Another limitation of iPSC-based diabetic therapies is the low production efficiency of insulin-secreting pancreatic β cells. Hence, future research should be carried out to elucidate molecular mechanisms that lead to effective differentiation protocols, resulting in the production of high-density cultures of insulin-secreting pancreatic β cells. Moreover, another challenge in iPSCs studies is undesired cell growth. Recent studies suggested that encapsulation of the transplanted cells can prevent overgrowth in vivo [107,108]. Additionally, encapsulation could avoid contamination with undifferentiated cells after iPSCs differentiation into insulin-secreting pancreatic β cells [90,109]. Furthermore, in each stage of insulin-secreting pancreatic β cell differentiation, genome-wide transcriptional analysis should be done to identify defects in transcription factors.
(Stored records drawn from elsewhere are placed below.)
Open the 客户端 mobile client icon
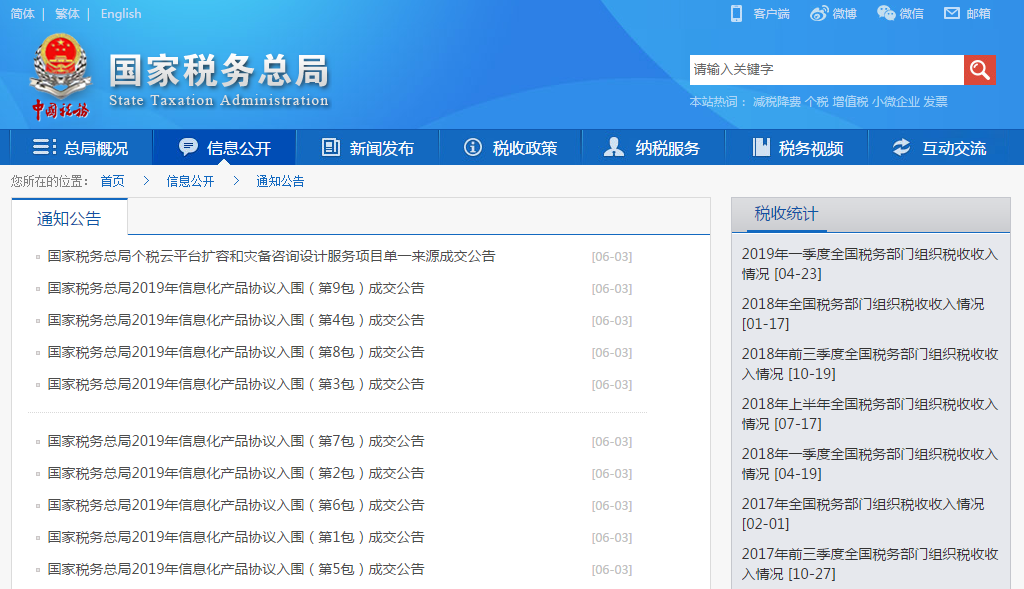The height and width of the screenshot is (589, 1024). click(x=737, y=13)
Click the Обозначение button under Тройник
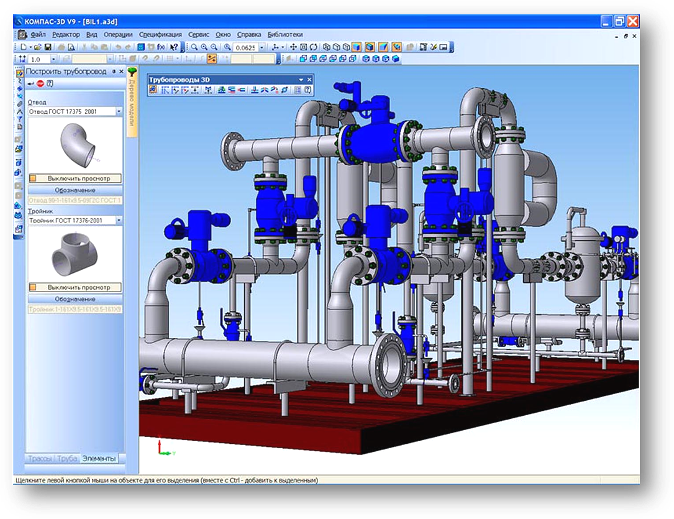The height and width of the screenshot is (519, 674). 76,298
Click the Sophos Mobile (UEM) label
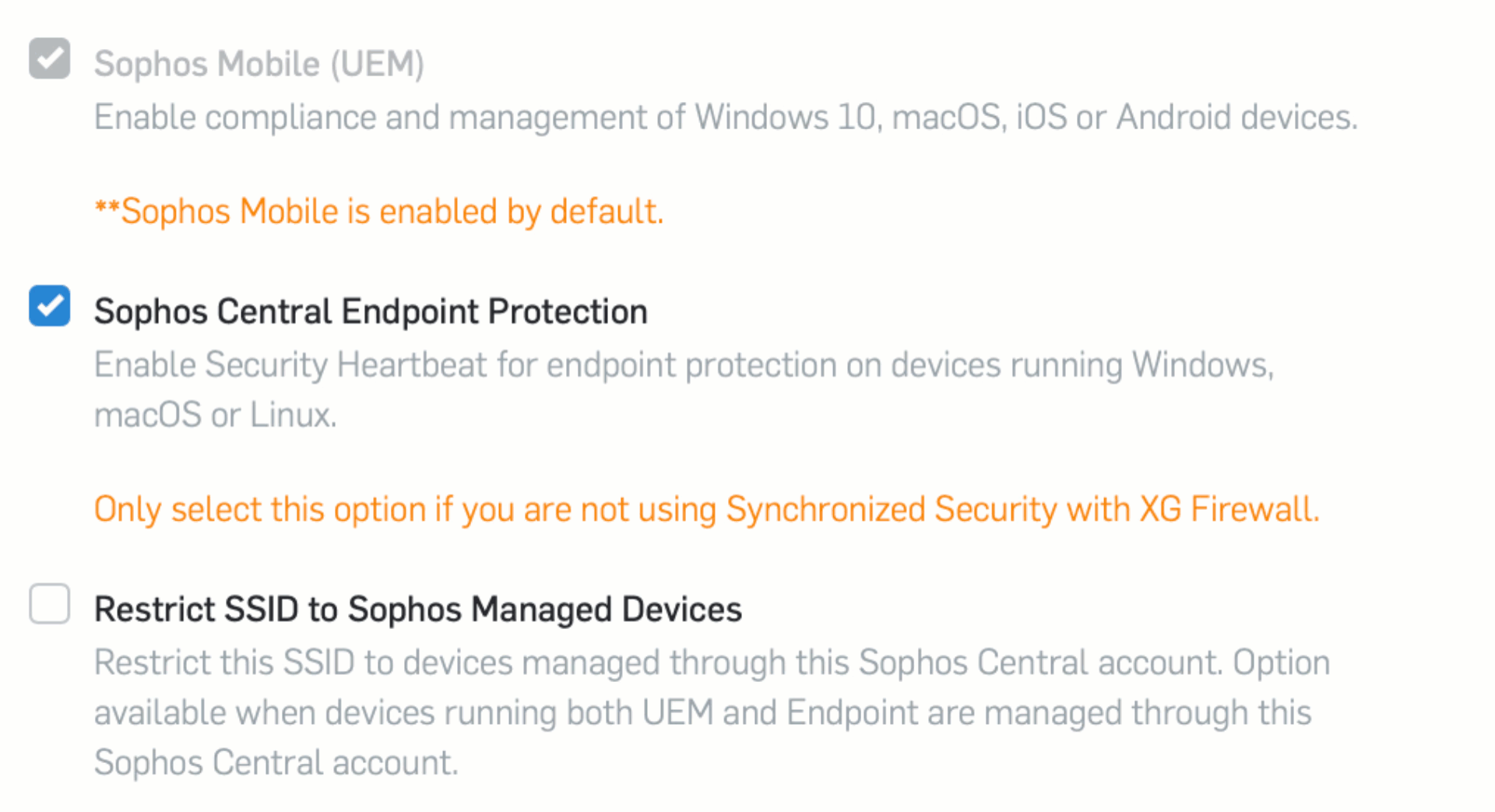The height and width of the screenshot is (812, 1495). click(x=259, y=64)
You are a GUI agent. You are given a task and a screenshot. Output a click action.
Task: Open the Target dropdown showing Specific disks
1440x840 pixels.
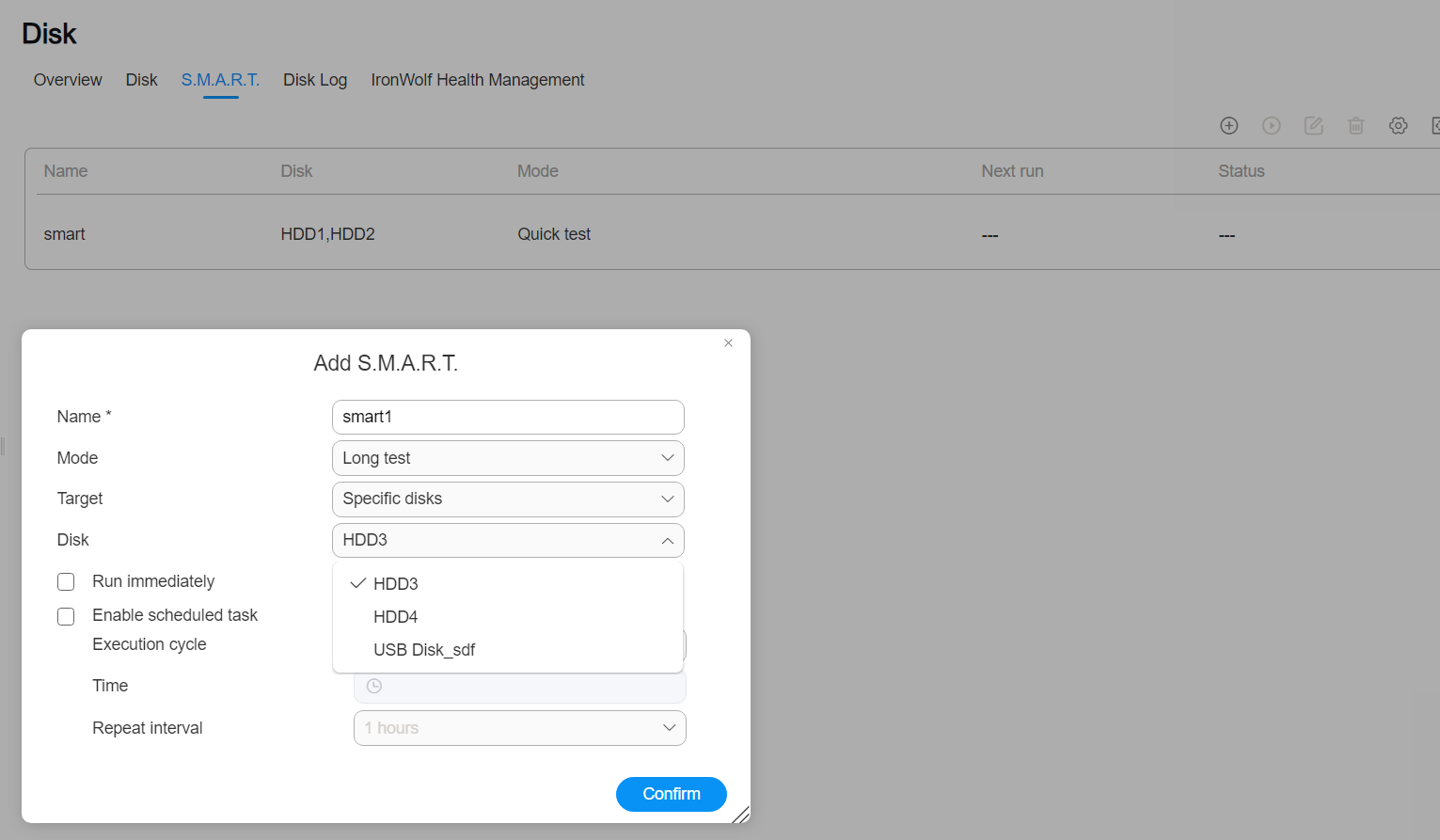click(x=508, y=499)
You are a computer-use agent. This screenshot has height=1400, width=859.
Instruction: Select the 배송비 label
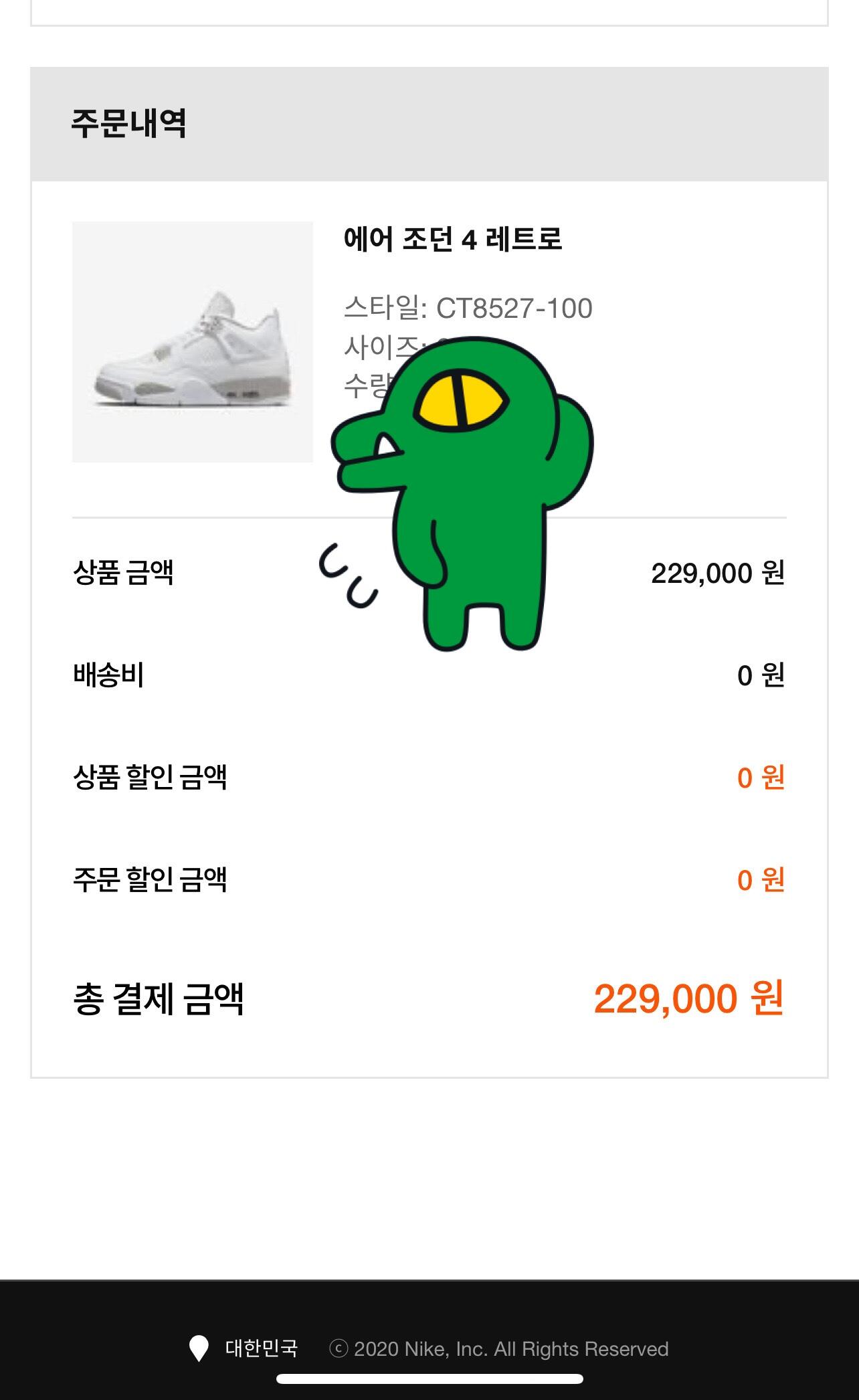(108, 675)
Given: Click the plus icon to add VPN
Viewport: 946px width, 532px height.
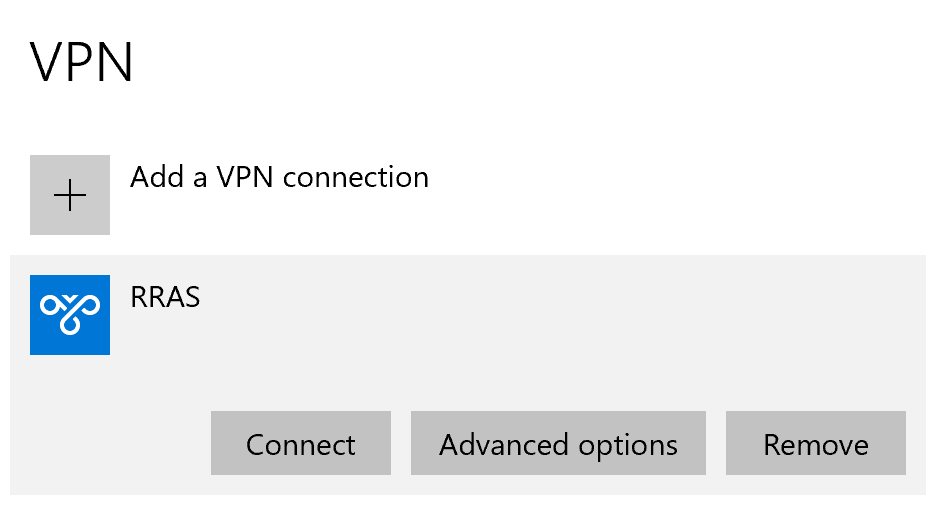Looking at the screenshot, I should 70,195.
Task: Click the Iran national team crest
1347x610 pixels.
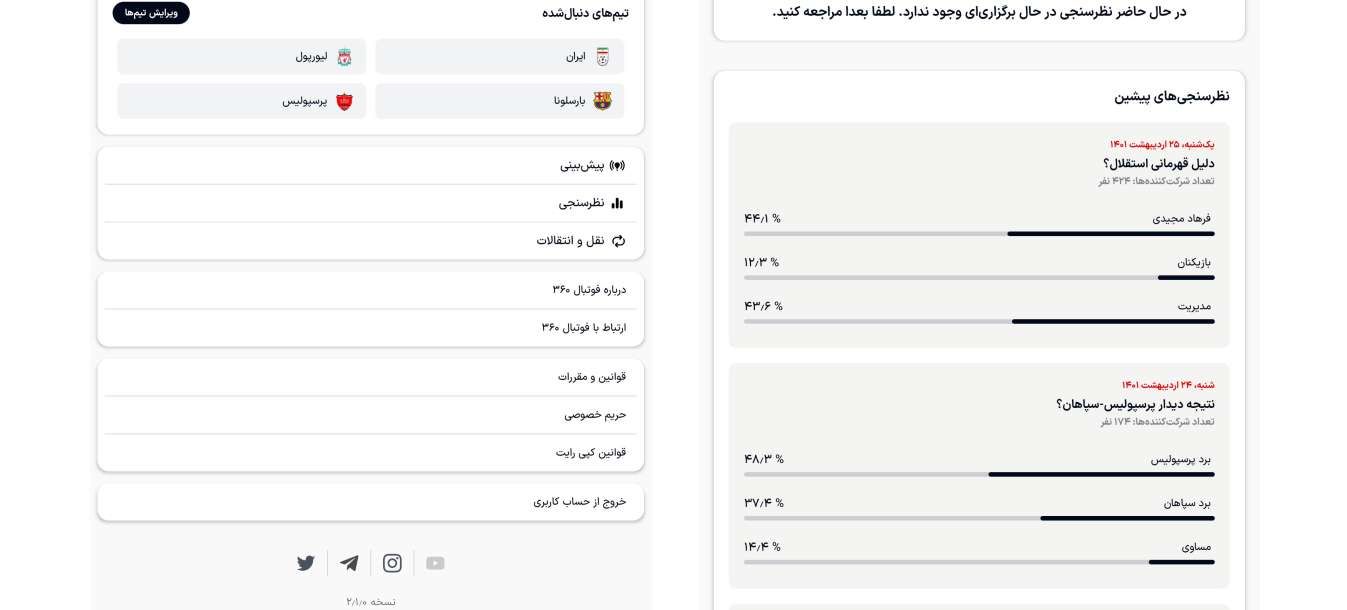Action: tap(602, 57)
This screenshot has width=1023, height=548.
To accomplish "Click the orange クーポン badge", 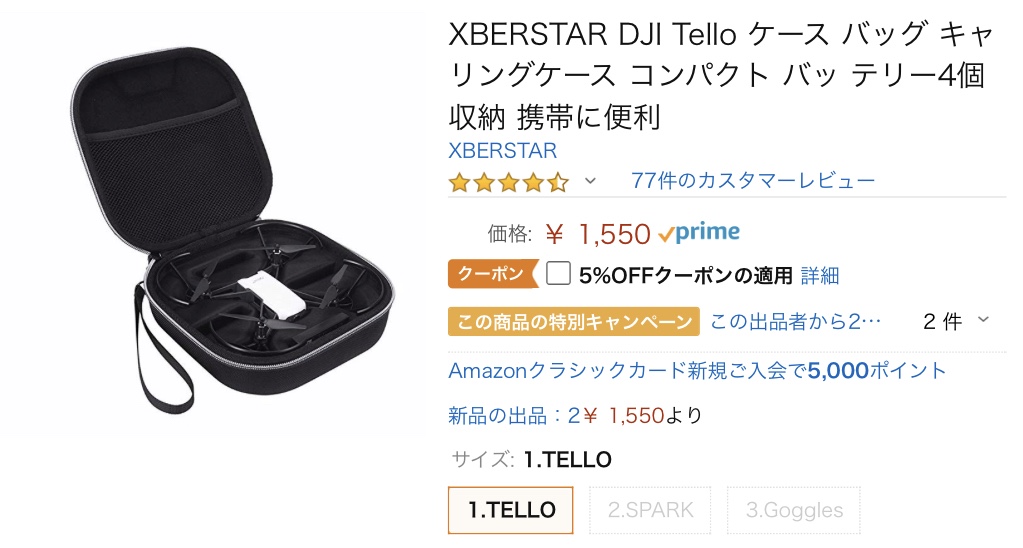I will point(493,274).
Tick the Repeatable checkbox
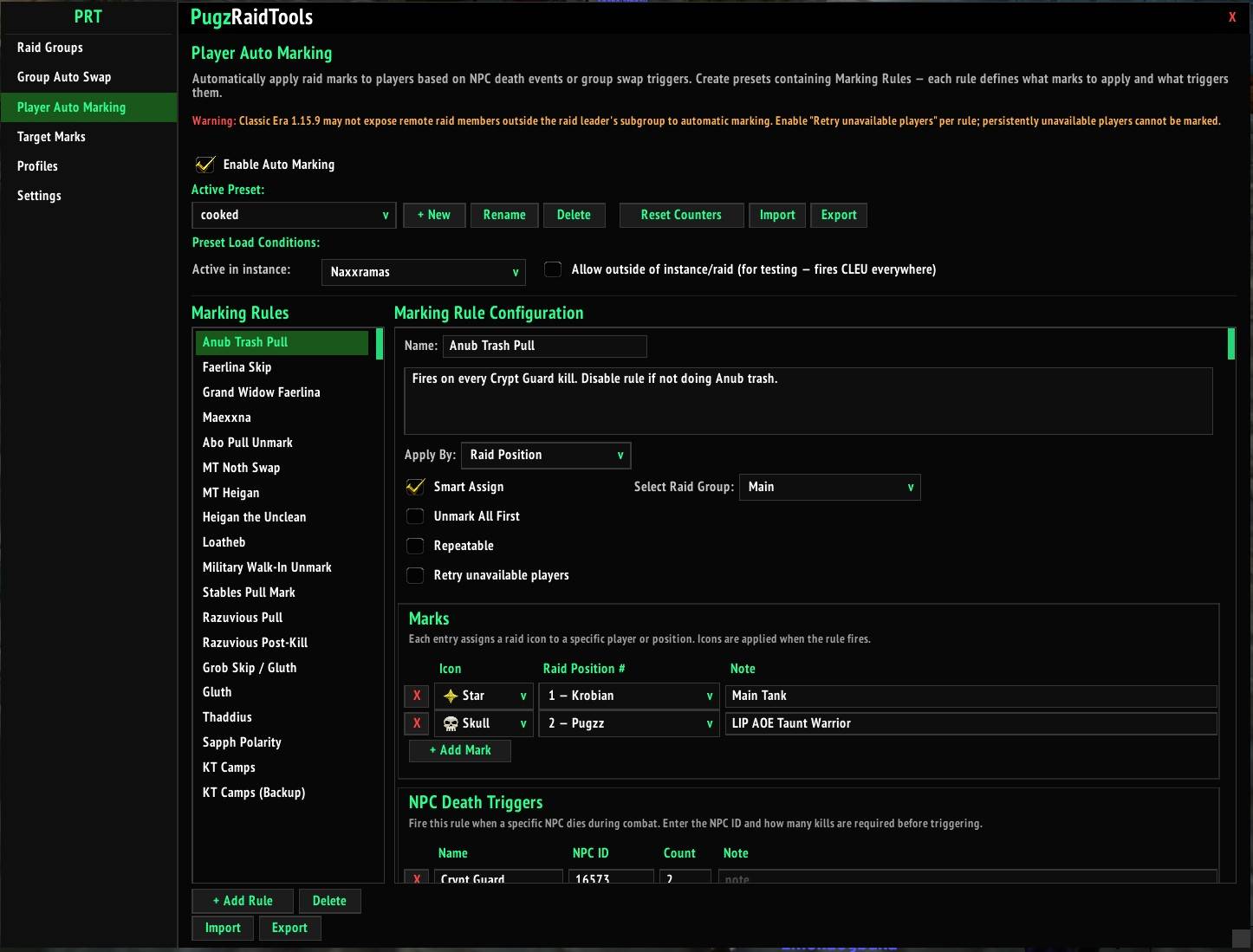The height and width of the screenshot is (952, 1253). (x=415, y=546)
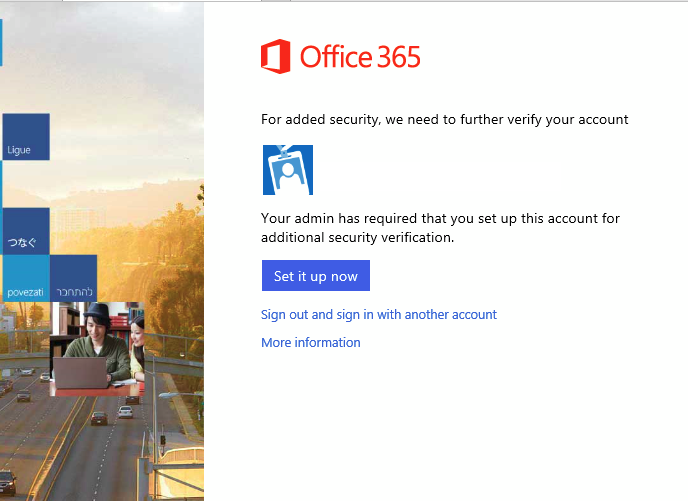The width and height of the screenshot is (688, 501).
Task: Open the More information link
Action: point(310,342)
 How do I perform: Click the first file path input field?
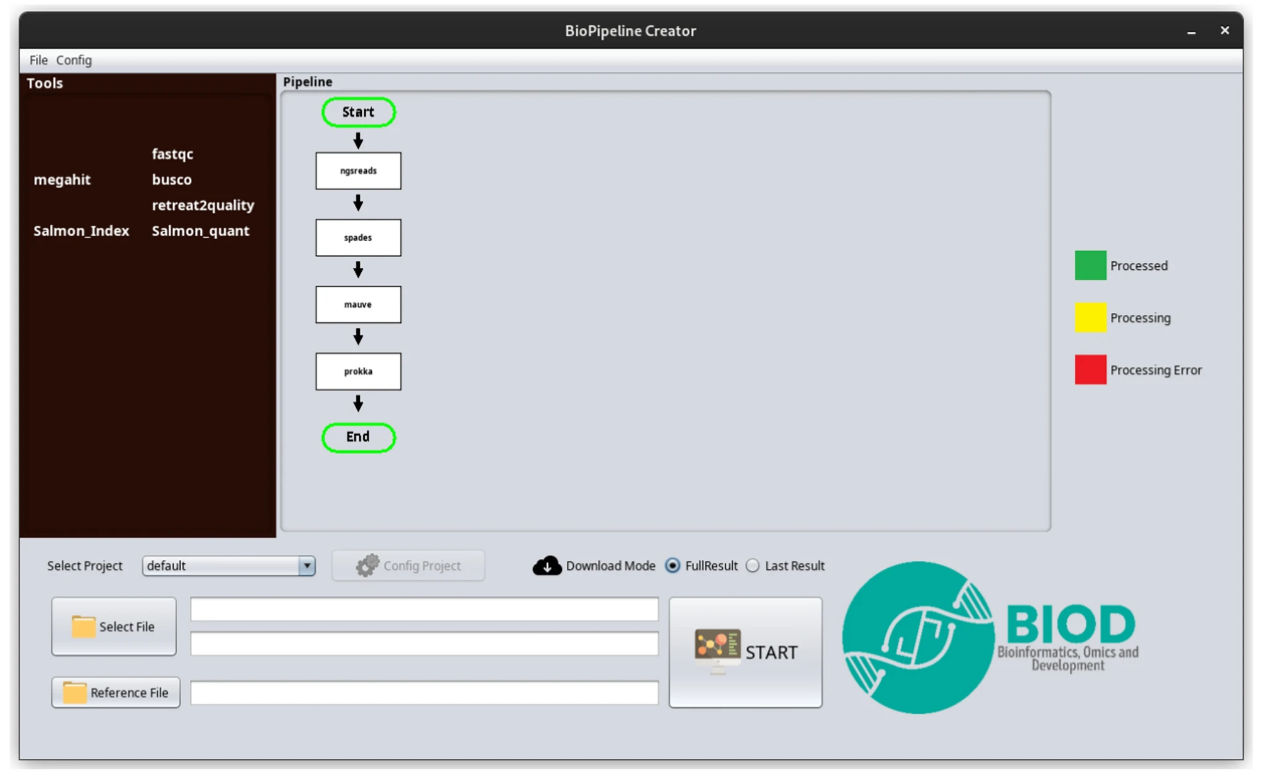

It is also important to recognize differences in gene expression, comparing in vivo pancreatic development with in vitro pancreatic differentiation [47,48,110,111,112,113]. Therefore, signaling pathways controlling the differentiation process in vitro should be used to develop diverse differentiation protocols.

8. Conclusions

In DM, insulin-secreting pancreatic β cell restoration can be achieved by two novel strategies, cell regeneration and cell replacement; the latter involves the transplantation of iPSC-derived insulin-secreting pancreatic β cells. Recent advances in stem cell therapy using iPSCs have opened new research venues for DM therapies. However, drug safety is a significant concern with these cell-types, which could delay their clinical application; thus, both in vitro and in vivo evaluations are necessary to understand their potential as diabetic therapies. Despite these challenges and obstacles, additional research efforts and progress in DiPSC-based diabetic drug discovery and iPSC-derived insulin-secreting pancreatic β cell-mediated therapies are needed to make iPSC-based therapeutic approaches feasible for DM treatment in the near future.

Acknowledgments

This work was supported by grants from the National Research Foundation (NRF) funded by the Korean government (2013M3A9D3045880 and 2015R1A5A1009701) and by the Bio-Industry Technology Development Program, Ministry of Agriculture, Food and Rural Affairs (No. 312062-05).

Author Contributions

Mohammed Kawser Hossain designed this work, collected the data, and co-wrote the manuscript. Ahmed Abdal Dayem collected and analyzed the data and co-wrote the manuscript. Jihae Han, Subbroto Kumar Saha, Gwang-Mo Yang, Hye Yeon Choi collected the data and helped with editing the manuscript. Ssang-Goo Cho designed the work, collected and reorganized the data, and wrote and edited the manuscript.

Conflicts of Interest

The authors declare no conflict of interest.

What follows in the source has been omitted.